The question is oddly worded but my interpretation is "I have a 5 point discrete sequence sampled at $1Hz$, what's the length of the corresponding continuous time domain signal in seconds".

First we need to define what we mean by "corresponding". In order for the sequence to completely capture a continuous signal, this signal must be bandlimited. So if we require our sequence to represent a complete description of the corresponding continuous signal, the length of that signal must be infinite. (Since all band limited signals have inifinite lengths)

If we allow for aliasing, then the length is "whatever you want it to be". There is an inifite number of continuous signals that would result in our original sequence when sampled. In other words, for any given time length you can construct a continuous signal that will sample as our original sequence.

EDIT:

So it seems like I misinterpreted the question.

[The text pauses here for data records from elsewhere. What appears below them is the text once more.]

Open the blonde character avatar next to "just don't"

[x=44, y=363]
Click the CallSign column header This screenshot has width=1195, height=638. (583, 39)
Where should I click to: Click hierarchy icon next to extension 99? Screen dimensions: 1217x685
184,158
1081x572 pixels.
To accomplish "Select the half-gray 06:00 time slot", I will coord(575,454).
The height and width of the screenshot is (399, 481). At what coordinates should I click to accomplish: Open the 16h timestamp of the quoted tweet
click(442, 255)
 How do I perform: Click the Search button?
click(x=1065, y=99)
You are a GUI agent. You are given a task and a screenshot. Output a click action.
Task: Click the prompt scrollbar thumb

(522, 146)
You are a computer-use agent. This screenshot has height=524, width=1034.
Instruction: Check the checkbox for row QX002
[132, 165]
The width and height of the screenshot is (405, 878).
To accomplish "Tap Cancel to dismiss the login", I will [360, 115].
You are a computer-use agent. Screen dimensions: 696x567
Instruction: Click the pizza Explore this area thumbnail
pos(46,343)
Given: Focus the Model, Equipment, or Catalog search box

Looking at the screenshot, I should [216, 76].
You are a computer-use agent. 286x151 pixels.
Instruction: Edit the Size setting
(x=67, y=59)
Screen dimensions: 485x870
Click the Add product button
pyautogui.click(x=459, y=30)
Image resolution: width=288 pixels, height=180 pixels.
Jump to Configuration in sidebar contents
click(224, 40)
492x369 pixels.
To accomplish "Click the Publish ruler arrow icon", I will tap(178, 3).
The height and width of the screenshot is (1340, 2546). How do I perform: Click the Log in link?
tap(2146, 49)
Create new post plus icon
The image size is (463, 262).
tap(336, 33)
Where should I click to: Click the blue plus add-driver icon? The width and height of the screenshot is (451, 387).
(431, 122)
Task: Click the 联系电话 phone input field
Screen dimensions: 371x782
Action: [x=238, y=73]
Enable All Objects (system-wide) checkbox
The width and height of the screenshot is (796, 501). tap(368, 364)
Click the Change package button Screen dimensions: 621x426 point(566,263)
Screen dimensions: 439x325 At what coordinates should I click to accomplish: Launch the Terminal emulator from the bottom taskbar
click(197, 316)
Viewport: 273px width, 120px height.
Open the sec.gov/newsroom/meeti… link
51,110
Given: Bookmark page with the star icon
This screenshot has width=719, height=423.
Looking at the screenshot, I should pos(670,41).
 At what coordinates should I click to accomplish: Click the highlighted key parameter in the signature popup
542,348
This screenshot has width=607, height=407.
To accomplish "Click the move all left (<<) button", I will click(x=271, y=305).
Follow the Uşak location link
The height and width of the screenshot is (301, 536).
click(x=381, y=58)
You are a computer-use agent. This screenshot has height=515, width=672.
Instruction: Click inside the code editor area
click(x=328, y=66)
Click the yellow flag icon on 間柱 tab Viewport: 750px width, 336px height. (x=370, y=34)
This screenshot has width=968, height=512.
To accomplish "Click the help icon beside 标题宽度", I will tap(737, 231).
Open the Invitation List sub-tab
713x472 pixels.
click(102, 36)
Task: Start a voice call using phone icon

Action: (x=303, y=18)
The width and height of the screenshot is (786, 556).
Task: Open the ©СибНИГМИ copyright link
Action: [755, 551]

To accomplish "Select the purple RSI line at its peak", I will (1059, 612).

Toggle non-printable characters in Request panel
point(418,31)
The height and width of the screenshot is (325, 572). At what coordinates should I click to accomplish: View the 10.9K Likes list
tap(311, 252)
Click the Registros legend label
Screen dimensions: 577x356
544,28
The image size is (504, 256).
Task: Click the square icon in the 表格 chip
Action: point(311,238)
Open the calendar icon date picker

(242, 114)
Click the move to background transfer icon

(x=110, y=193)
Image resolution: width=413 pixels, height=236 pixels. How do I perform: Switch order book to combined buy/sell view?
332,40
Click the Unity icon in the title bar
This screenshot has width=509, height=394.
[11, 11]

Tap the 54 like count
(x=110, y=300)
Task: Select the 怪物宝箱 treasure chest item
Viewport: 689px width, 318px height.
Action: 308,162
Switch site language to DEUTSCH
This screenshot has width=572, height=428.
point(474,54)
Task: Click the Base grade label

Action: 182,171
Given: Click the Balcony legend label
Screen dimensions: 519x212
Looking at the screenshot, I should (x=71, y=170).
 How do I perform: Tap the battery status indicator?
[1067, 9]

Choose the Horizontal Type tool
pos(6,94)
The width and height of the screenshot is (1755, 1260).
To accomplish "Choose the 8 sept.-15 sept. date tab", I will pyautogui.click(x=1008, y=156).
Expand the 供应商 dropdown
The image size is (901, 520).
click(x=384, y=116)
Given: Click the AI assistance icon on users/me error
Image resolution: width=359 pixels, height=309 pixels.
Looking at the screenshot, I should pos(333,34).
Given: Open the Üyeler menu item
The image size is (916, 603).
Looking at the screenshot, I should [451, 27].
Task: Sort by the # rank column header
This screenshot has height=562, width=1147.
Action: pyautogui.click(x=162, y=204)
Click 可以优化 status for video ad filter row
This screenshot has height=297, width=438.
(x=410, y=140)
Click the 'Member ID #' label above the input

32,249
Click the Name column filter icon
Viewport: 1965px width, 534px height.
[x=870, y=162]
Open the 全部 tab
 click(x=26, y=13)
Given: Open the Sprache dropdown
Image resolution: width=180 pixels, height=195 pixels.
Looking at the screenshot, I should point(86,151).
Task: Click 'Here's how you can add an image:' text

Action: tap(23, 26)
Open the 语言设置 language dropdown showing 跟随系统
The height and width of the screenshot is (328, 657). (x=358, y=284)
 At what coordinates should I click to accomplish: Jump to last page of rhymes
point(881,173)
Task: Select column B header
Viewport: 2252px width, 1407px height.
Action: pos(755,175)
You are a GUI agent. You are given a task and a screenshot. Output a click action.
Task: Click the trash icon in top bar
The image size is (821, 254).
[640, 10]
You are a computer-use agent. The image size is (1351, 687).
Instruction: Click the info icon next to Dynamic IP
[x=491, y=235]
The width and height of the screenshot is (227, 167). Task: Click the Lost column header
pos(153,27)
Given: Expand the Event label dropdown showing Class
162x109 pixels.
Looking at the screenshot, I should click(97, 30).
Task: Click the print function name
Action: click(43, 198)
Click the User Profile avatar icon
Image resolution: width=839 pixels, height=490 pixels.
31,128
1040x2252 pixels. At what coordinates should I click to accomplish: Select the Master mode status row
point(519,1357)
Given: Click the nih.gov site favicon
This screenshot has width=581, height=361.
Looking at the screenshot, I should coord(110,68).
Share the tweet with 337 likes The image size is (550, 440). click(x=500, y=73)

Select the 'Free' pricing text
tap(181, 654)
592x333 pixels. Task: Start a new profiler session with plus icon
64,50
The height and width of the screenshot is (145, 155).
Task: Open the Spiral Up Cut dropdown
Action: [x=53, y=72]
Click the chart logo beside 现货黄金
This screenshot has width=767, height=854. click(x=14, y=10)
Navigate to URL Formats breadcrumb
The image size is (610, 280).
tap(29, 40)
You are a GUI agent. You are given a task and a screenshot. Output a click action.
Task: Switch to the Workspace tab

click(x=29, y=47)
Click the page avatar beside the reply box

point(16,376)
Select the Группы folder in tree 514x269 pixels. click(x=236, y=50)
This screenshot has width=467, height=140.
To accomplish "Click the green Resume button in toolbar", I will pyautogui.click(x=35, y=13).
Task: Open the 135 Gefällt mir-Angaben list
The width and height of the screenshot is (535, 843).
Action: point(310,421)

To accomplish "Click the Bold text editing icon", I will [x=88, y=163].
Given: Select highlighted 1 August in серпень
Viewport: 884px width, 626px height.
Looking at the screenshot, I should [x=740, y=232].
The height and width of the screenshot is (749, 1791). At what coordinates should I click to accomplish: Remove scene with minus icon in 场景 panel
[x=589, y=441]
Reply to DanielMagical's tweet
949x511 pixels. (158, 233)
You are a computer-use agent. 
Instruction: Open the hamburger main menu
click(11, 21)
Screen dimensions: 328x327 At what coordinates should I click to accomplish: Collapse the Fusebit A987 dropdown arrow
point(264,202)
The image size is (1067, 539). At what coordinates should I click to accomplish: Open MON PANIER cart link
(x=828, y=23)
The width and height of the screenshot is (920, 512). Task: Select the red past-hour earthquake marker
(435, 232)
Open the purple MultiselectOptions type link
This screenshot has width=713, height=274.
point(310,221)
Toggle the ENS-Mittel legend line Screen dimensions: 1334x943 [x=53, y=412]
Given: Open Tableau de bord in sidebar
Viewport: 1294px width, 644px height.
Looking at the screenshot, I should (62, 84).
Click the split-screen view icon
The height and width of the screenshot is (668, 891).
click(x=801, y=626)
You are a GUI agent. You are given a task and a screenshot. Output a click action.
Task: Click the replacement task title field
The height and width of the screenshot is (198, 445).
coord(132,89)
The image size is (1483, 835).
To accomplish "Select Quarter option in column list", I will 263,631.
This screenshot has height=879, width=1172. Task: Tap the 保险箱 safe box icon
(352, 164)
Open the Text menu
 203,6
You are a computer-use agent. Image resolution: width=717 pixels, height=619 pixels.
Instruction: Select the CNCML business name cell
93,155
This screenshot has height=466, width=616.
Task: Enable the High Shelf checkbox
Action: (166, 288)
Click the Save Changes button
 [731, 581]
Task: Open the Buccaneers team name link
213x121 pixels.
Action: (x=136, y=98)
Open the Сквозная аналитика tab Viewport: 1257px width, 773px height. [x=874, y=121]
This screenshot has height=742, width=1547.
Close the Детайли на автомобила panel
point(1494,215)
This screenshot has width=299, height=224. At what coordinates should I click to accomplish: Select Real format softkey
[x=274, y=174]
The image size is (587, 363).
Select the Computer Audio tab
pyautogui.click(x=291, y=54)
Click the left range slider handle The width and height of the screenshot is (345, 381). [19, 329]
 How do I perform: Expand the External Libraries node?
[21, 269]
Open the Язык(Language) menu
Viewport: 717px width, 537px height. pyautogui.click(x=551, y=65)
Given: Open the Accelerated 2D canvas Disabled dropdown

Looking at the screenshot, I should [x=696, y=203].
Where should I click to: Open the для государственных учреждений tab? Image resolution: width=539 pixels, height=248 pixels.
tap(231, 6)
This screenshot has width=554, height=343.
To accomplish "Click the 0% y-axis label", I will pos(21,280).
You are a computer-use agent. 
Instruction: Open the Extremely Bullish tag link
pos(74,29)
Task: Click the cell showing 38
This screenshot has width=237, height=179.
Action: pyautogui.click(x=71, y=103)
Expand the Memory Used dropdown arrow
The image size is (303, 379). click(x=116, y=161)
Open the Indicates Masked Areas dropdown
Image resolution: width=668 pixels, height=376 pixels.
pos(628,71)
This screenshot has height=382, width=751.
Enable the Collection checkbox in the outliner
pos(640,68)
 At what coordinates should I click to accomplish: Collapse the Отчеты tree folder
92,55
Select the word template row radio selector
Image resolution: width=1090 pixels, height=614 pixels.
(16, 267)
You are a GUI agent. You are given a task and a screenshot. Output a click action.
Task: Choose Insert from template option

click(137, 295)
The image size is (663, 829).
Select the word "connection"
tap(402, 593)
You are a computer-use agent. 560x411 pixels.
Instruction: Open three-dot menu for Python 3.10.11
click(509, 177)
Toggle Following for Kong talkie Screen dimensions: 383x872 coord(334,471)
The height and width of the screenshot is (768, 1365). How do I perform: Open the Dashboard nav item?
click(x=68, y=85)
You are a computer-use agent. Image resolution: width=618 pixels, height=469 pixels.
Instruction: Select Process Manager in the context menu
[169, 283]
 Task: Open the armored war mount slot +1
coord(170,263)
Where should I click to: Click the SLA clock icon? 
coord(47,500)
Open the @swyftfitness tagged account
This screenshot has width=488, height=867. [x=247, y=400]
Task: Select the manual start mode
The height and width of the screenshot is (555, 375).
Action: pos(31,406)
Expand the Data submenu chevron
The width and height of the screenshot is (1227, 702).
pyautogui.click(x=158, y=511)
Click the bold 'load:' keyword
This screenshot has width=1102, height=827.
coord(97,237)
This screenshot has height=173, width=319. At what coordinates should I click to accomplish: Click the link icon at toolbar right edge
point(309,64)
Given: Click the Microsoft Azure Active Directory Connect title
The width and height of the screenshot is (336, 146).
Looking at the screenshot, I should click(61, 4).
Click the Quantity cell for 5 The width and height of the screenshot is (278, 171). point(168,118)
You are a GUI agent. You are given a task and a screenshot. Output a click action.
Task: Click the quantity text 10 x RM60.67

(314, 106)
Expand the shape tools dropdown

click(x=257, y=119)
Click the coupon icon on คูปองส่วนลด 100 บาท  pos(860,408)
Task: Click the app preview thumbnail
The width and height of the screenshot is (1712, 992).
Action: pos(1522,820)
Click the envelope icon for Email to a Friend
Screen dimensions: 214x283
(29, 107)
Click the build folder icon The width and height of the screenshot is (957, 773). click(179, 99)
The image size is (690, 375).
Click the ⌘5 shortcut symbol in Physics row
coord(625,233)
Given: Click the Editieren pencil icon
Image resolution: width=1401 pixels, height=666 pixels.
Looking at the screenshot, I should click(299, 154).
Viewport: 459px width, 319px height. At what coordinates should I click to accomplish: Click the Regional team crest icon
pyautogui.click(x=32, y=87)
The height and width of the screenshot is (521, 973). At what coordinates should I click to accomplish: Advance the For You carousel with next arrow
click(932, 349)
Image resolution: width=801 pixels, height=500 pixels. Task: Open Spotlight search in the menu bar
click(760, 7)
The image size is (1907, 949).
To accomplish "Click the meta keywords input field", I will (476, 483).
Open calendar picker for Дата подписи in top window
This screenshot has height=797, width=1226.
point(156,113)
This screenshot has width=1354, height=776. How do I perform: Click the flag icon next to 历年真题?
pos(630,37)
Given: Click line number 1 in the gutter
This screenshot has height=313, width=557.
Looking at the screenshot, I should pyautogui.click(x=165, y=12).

OP wants to know ""what is the time duration of my five-sample sequence?"

The answer to this is: it doesn't have any. The length is $5$ (no units) and that's that.

In order to define time length as a physcial quantity you need to create a physical manifestation of that discrete sequence. In other words, you need to run it through a D/A converter and then you can measure actual physical time. The result of this measurement will be dependent on the implementationd details of the D/A. D/A create compromise between "time smearing" and "aliasing" An "ideal" D/A converter would create a signal that's infinitely long, but of course, that's impossible and impractical.

We are having some fun philosphical discussion on this topic with fairly different opinions. Now that would be all futile, if you could simply measure it, but it turns out there is no well defined "time length" that's measurable and would provide the definitive answer.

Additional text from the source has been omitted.